- _Aim of the exercise_
Your answer should be the complete data, copied exactly.

++++ Input material ++++

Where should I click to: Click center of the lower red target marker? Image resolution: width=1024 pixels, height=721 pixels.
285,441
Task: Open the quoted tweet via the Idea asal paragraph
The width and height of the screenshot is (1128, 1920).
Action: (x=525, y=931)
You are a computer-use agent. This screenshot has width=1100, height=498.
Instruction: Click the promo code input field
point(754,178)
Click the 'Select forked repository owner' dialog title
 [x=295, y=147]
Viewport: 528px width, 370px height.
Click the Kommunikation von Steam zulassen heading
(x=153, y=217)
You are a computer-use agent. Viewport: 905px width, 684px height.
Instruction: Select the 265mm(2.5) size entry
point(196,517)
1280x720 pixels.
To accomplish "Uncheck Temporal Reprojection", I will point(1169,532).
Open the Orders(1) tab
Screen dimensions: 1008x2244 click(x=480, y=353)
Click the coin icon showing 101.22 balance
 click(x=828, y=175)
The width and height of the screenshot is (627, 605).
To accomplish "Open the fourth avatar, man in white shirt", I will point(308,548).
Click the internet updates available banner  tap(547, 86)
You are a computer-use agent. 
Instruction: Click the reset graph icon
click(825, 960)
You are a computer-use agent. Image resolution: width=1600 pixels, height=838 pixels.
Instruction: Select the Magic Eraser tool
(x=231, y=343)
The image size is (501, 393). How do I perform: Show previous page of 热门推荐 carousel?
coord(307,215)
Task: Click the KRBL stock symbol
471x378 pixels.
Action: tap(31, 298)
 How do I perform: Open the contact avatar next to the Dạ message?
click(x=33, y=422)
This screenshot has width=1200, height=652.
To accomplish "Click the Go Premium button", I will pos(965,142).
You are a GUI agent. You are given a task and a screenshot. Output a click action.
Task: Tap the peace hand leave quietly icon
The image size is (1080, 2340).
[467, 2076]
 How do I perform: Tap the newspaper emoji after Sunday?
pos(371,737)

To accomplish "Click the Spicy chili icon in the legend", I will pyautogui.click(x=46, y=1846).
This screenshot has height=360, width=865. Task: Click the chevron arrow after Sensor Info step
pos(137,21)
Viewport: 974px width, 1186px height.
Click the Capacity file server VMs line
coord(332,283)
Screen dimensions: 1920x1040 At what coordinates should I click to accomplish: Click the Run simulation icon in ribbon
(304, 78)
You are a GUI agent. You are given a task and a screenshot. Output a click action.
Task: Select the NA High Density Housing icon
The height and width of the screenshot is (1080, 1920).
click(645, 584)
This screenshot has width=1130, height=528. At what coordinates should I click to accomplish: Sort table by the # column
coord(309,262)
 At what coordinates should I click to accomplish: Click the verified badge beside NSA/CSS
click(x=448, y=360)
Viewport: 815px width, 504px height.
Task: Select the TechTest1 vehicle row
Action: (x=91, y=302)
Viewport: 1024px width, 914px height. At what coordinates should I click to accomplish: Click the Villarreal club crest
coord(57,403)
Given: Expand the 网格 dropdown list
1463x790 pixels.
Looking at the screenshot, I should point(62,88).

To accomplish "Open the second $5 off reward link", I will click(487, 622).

++++

- _Answer section_
Where should I click to: Click center of the lower red target marker? Image resolution: width=1024 pixels, height=721 pixels.
285,441
Task: Open the quoted tweet via the Idea asal paragraph
The width and height of the screenshot is (1128, 1920).
Action: (x=525, y=931)
You are a computer-use agent. This screenshot has width=1100, height=498.
Instruction: Click the promo code input field
point(754,178)
Click the 'Select forked repository owner' dialog title
 [x=295, y=147]
Viewport: 528px width, 370px height.
Click the Kommunikation von Steam zulassen heading
(x=153, y=217)
You are a computer-use agent. Viewport: 905px width, 684px height.
Instruction: Select the 265mm(2.5) size entry
point(196,517)
1280x720 pixels.
To accomplish "Uncheck Temporal Reprojection", I will point(1169,532).
Open the Orders(1) tab
Screen dimensions: 1008x2244 click(x=480, y=353)
Click the coin icon showing 101.22 balance
 click(x=828, y=175)
The width and height of the screenshot is (627, 605).
To accomplish "Open the fourth avatar, man in white shirt", I will point(308,548).
Click the internet updates available banner  tap(547, 86)
You are a computer-use agent. 
Instruction: Click the reset graph icon
click(825, 960)
You are a computer-use agent. Image resolution: width=1600 pixels, height=838 pixels.
Instruction: Select the Magic Eraser tool
(x=231, y=343)
The image size is (501, 393). How do I perform: Show previous page of 热门推荐 carousel?
coord(307,215)
Task: Click the KRBL stock symbol
471x378 pixels.
Action: tap(31, 298)
 How do I perform: Open the contact avatar next to the Dạ message?
click(x=33, y=422)
This screenshot has width=1200, height=652.
To accomplish "Click the Go Premium button", I will pos(965,142).
You are a GUI agent. You are given a task and a screenshot. Output a click action.
Task: Tap the peace hand leave quietly icon
The image size is (1080, 2340).
[467, 2076]
 How do I perform: Tap the newspaper emoji after Sunday?
pos(371,737)

To accomplish "Click the Spicy chili icon in the legend", I will pyautogui.click(x=46, y=1846).
This screenshot has height=360, width=865. Task: Click the chevron arrow after Sensor Info step
pos(137,21)
Viewport: 974px width, 1186px height.
Click the Capacity file server VMs line
coord(332,283)
Screen dimensions: 1920x1040 At what coordinates should I click to accomplish: Click the Run simulation icon in ribbon
(304, 78)
You are a GUI agent. You are given a task and a screenshot. Output a click action.
Task: Select the NA High Density Housing icon
The height and width of the screenshot is (1080, 1920).
click(645, 584)
This screenshot has width=1130, height=528. At what coordinates should I click to accomplish: Sort table by the # column
coord(309,262)
 At what coordinates should I click to accomplish: Click the verified badge beside NSA/CSS
click(x=448, y=360)
Viewport: 815px width, 504px height.
Task: Select the TechTest1 vehicle row
Action: (x=91, y=302)
Viewport: 1024px width, 914px height. At what coordinates should I click to accomplish: Click the Villarreal club crest
coord(57,403)
Given: Expand the 网格 dropdown list
1463x790 pixels.
Looking at the screenshot, I should point(62,88).

To accomplish "Open the second $5 off reward link", I will click(487, 622).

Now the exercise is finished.